>>>

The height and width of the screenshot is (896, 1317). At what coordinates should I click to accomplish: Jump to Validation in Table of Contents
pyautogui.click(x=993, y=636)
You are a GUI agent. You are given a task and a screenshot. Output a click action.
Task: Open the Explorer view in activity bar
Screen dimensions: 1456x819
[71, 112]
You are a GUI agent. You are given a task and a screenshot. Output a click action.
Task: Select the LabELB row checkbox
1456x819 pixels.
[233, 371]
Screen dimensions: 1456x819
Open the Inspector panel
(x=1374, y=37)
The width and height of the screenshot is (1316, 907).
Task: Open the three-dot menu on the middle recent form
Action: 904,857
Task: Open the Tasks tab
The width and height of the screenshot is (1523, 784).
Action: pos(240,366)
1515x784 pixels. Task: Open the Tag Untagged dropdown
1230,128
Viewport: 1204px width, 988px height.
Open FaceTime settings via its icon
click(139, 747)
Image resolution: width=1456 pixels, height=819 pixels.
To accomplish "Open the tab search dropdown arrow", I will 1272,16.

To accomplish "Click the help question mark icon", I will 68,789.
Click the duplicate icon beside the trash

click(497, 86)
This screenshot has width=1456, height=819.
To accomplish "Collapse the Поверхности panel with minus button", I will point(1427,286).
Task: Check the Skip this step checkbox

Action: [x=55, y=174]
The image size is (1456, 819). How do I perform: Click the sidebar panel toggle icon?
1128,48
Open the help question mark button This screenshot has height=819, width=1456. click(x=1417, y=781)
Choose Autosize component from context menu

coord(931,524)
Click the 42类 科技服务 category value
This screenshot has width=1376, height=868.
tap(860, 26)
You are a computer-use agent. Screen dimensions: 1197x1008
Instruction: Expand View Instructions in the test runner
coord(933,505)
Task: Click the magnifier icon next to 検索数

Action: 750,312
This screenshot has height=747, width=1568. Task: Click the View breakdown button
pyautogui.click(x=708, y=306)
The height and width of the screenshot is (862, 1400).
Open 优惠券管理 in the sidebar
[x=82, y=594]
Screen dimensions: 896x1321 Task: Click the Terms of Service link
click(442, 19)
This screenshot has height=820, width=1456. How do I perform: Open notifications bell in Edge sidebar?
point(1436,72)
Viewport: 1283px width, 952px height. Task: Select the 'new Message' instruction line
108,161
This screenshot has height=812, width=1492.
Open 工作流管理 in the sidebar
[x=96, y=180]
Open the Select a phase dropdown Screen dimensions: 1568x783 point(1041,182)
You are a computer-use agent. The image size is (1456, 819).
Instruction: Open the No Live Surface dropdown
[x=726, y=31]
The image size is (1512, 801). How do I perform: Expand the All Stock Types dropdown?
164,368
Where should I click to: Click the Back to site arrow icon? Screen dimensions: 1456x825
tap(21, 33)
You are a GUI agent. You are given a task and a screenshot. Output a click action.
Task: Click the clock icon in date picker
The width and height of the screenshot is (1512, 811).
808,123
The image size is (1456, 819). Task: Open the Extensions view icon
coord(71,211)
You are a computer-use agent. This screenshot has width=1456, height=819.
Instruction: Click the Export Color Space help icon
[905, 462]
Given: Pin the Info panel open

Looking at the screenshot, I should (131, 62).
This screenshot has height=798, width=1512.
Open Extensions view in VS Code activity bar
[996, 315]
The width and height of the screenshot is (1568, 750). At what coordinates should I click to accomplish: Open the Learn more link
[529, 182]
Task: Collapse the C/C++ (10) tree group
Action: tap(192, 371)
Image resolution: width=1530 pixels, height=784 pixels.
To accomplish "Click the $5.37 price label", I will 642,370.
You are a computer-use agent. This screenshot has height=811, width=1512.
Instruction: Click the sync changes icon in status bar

<<<

_Exercise instructions_: Using the records above, work out how many lines hold the string "resolution"; answer with that number alone.

_Result of the task_: 2